The surprising ability of this organism to change shape without altering its DNA is helping scientists better understand the adaptation of ocean ecosystems
Essential to life on Earth, marine microalgae produce a significant portion of the oxygen we breathe, capture carbon, and form the base of ocean food chains. But how did these organisms evolve? A team from the Institute for Integrative and Systems Biology at Laval University has shed light on the unique life cycle of
Pseudoscourfieldia marina, an ancient lineage of green algae that occupies a central place in evolutionary history.
An assortment of green algae seen by optical microscopy
Images, NNehring
For decades, biologists observed two forms of
P. marina, long considered as two distinct species: a spherical form lacking flagella and a flagellated, elongated form covered with small scales. However, the study, published in the journal
Communications Biology, reveals that it is actually a single species with a surprisingly complex life cycle.
To reach this discovery, the scientists compared the DNA of these two forms. Although their DNA sequences are nearly identical, they do not activate the same genes. In other words, the microalga can radically change its appearance and function without modifying its DNA. In the flagellated form, for example, the team highlighted the set of genes necessary for producing the fine scales that cover the cell surface.

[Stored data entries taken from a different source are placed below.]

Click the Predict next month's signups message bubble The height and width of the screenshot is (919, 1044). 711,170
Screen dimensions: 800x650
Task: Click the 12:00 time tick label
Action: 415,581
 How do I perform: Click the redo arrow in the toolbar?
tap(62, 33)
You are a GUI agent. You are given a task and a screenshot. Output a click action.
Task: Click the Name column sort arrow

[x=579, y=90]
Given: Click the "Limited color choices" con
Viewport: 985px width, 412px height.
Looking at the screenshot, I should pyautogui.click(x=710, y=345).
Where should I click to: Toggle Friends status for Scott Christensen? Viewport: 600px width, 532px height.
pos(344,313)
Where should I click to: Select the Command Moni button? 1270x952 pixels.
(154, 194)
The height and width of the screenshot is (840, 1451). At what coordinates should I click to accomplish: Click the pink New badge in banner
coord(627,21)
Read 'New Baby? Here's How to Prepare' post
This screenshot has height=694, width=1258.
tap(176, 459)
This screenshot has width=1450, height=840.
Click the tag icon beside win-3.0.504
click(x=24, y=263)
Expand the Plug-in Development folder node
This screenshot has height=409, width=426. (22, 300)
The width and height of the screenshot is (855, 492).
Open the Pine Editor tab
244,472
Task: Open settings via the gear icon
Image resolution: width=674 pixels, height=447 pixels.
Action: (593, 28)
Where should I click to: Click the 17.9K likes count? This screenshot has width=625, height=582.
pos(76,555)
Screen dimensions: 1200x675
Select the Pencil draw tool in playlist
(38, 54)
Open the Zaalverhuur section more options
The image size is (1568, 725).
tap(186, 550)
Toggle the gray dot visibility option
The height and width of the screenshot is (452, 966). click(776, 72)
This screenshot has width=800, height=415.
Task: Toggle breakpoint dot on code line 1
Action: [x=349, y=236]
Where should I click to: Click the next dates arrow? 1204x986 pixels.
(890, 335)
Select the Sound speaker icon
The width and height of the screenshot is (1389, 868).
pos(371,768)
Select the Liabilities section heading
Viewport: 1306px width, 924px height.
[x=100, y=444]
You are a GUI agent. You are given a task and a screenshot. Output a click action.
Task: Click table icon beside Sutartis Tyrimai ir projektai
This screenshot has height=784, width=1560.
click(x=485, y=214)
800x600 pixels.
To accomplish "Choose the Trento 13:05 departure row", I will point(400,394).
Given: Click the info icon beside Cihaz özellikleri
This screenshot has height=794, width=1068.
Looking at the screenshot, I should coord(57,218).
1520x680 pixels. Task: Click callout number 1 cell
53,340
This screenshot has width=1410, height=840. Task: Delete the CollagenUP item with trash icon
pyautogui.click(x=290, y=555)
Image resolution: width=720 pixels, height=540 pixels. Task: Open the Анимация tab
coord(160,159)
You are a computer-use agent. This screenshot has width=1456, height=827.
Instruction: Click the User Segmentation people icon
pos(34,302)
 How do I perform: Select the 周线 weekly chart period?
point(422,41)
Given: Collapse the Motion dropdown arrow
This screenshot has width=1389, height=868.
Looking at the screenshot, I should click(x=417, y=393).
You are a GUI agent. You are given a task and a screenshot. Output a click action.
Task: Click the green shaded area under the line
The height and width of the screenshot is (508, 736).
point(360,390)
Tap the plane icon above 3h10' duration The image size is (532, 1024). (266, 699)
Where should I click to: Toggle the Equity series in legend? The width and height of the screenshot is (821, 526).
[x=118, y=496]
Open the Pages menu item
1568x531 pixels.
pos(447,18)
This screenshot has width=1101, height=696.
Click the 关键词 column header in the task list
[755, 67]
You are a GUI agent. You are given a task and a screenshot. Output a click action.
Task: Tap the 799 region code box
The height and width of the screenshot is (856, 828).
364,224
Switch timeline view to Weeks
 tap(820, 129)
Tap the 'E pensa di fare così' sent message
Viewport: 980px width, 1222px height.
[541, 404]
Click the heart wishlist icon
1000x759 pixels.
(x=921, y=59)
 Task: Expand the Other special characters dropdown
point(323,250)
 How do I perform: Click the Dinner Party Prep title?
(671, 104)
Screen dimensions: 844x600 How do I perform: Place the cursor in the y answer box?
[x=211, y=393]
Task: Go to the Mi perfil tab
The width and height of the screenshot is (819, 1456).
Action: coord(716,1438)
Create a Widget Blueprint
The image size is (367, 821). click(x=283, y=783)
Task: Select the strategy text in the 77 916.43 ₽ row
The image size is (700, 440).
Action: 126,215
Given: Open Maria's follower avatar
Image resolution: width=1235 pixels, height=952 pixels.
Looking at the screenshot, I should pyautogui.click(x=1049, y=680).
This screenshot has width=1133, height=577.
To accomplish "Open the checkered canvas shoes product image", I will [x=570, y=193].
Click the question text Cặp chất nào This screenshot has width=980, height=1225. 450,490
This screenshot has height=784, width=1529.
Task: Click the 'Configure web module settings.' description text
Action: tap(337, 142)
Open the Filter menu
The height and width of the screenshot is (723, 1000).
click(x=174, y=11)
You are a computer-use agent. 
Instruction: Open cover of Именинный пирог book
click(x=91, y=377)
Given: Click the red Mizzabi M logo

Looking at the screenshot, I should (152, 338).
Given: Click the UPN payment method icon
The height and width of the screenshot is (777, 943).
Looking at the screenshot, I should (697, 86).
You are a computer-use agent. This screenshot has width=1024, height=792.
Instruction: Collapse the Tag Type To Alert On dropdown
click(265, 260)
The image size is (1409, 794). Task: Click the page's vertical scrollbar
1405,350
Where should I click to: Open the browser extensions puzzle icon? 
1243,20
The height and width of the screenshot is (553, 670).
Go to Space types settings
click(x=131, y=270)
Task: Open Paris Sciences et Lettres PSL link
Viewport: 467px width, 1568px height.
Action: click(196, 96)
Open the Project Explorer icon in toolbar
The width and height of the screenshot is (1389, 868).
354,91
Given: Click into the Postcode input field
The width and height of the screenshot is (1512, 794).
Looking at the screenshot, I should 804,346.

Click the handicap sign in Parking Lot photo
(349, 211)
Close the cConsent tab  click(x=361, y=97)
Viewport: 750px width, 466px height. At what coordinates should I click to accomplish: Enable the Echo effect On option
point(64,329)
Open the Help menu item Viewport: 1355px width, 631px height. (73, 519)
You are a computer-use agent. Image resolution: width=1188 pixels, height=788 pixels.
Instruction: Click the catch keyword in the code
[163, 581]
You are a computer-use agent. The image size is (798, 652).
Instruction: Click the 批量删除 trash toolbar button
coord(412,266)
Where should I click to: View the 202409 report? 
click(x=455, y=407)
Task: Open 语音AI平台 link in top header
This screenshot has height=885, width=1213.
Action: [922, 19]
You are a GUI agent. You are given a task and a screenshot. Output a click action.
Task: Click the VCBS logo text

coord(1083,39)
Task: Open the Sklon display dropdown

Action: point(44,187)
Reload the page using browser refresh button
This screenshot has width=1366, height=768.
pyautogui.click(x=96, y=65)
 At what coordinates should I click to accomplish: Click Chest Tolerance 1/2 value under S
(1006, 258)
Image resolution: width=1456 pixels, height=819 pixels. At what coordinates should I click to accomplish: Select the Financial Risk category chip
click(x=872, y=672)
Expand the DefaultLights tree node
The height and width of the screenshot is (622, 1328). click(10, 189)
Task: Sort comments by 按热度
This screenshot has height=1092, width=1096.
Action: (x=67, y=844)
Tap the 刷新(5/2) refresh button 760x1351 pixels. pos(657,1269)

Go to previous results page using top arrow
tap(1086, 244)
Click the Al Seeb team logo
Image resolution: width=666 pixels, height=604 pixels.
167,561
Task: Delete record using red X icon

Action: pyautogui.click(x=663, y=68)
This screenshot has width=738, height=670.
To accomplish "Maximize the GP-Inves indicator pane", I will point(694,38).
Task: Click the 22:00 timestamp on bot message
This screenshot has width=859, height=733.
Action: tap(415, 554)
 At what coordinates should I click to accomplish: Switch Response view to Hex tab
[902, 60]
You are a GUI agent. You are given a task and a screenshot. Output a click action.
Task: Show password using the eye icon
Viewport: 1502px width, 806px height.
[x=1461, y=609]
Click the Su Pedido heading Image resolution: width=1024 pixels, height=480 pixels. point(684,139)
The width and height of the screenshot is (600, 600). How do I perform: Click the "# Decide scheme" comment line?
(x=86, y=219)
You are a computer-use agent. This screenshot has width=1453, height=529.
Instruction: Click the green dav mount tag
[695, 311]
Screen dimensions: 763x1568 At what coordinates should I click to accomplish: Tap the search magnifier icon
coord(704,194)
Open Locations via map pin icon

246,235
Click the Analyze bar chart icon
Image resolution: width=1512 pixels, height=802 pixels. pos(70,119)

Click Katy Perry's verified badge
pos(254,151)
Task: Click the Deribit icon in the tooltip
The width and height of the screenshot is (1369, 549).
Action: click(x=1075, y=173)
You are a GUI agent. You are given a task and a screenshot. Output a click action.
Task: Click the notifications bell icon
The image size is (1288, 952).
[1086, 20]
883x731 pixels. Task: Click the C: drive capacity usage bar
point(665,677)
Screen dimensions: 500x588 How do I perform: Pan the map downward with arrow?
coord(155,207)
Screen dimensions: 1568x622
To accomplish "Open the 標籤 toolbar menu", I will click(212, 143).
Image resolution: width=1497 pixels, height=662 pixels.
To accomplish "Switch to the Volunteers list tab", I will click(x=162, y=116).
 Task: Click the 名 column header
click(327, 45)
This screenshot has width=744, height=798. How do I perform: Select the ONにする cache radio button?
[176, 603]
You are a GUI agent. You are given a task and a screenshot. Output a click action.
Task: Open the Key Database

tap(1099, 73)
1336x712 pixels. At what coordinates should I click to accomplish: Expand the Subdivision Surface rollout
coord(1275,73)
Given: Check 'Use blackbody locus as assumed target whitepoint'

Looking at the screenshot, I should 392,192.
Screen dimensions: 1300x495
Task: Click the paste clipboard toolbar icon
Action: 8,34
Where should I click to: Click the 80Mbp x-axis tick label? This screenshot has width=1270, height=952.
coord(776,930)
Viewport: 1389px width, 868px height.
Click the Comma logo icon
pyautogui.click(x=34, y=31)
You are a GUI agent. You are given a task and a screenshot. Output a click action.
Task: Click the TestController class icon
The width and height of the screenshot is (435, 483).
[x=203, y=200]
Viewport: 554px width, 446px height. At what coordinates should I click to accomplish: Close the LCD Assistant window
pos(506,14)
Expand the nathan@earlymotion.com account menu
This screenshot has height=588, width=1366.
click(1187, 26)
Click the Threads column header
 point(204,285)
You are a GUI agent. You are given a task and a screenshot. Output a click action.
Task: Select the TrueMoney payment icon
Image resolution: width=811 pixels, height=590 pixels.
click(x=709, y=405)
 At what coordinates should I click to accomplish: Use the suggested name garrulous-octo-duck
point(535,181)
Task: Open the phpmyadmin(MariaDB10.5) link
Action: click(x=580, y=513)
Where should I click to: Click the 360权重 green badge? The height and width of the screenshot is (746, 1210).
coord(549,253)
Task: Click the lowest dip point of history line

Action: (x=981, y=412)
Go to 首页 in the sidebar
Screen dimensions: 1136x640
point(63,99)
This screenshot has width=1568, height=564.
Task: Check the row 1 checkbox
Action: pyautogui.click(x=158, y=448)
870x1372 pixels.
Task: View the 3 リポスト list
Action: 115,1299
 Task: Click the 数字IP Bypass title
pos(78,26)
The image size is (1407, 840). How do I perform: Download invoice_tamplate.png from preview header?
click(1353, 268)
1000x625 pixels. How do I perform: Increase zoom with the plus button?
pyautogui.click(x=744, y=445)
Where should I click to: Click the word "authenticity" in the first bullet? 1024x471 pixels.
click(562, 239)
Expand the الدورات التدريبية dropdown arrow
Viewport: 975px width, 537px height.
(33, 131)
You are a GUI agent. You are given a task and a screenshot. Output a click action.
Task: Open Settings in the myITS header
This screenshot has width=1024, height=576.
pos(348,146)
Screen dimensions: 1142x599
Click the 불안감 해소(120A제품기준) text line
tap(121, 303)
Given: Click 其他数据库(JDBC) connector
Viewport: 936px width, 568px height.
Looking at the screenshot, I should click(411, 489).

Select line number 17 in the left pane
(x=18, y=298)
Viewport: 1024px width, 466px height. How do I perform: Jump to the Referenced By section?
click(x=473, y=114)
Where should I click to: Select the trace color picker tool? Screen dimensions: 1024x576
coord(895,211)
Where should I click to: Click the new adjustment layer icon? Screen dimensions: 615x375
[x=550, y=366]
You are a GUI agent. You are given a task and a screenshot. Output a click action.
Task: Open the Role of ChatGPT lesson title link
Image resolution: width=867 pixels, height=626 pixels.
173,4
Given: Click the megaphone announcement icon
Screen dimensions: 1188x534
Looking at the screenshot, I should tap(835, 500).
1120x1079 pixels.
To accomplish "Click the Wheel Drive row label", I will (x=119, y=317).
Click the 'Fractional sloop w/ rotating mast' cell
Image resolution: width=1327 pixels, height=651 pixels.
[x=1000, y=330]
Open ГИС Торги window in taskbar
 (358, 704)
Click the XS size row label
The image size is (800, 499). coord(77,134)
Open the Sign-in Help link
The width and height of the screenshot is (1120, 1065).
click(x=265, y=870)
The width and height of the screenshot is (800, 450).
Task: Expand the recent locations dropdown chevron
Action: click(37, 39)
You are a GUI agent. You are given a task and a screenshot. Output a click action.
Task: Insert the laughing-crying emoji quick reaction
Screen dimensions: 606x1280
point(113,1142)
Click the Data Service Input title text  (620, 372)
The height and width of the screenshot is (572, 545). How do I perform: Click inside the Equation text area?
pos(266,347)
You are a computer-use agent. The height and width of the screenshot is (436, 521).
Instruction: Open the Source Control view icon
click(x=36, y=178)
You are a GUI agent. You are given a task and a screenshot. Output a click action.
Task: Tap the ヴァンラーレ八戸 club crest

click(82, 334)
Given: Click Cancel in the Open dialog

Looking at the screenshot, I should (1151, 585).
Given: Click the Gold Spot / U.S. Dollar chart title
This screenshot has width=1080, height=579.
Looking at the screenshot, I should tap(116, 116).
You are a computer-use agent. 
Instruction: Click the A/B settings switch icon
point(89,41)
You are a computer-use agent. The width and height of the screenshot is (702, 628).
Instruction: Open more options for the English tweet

A scanning electron microscopy image of the spherical and flagellated forms of Pseudoscourfieldia marina — Courtesy The research team also showed that the spherical form is diploid, meaning it has two copies of each chromosome, while the flagellated form is haploid, so it has only one copy. This alternation suggests that
P. marina has a life cycle where haploid and diploid stages coexist in distinct forms. "This type of cycle is typically found in land plants and some multicellular algae, but rarely in an organism as simple as a unicellular microalga," reports Claude Lemieux, a professor at the Faculty of Science and Engineering who led the study.
The scientists also highlighted two so-called "outlier" chromosomes, very different from the rest of the genome, which could play a role in defense against viruses. These might therefore be involved in the ecological adaptation of the species.
According to Professor Lemieux, this study opens the door to new research on the evolution of microalgae, pillars of ocean ecosystems, and on the mechanisms of adaptation to the marine environment in response to environmental pressures.